RECORD EXTRACTS Block Start

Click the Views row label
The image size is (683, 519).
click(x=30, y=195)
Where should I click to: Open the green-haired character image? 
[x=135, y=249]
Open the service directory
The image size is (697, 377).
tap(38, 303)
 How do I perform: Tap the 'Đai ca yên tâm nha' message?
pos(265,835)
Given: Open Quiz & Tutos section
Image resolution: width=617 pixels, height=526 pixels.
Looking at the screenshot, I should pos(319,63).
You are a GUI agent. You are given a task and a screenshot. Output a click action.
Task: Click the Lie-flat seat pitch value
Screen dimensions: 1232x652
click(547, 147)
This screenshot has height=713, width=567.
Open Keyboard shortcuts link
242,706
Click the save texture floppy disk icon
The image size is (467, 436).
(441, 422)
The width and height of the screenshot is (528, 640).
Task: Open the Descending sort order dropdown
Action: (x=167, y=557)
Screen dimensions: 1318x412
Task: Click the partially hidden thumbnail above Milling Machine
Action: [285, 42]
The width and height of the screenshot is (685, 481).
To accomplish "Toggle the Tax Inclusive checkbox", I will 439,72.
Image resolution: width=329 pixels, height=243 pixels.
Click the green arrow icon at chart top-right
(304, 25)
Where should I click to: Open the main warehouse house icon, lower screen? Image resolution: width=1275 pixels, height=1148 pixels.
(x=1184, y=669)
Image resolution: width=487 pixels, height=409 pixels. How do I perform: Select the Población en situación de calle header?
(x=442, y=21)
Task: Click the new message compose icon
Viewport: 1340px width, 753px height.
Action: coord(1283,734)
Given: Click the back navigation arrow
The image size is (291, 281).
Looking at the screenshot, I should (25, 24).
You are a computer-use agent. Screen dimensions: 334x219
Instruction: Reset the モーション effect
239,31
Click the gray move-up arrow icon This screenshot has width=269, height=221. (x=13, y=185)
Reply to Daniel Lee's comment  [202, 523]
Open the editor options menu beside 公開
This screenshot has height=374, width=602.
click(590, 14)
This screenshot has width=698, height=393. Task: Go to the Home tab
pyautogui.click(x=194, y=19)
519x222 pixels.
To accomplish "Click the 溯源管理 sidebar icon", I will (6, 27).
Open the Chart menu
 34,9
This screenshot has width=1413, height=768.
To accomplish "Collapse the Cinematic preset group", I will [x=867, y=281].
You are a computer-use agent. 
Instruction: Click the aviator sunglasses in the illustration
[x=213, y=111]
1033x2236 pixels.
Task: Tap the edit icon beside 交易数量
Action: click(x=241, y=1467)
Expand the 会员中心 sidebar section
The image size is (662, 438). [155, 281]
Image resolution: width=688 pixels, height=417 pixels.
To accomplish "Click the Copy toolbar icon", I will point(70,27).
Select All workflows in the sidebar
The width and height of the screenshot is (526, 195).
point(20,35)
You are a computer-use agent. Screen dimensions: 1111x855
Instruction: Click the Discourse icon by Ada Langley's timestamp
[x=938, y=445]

RECORD EXTRACTS Block End

■ **EXERCISE**
Look above for the line with "Given: Open Quiz & Tutos section"; retype exactly that line, every line after it up to the line with "This screenshot has height=713, width=567.", and that line too, nothing else.

■ **SOLVED EXERCISE**
Given: Open Quiz & Tutos section
Image resolution: width=617 pixels, height=526 pixels.
Looking at the screenshot, I should pos(319,63).
You are a GUI agent. You are given a task and a screenshot. Output a click action.
Task: Click the Lie-flat seat pitch value
Screen dimensions: 1232x652
click(547, 147)
This screenshot has height=713, width=567.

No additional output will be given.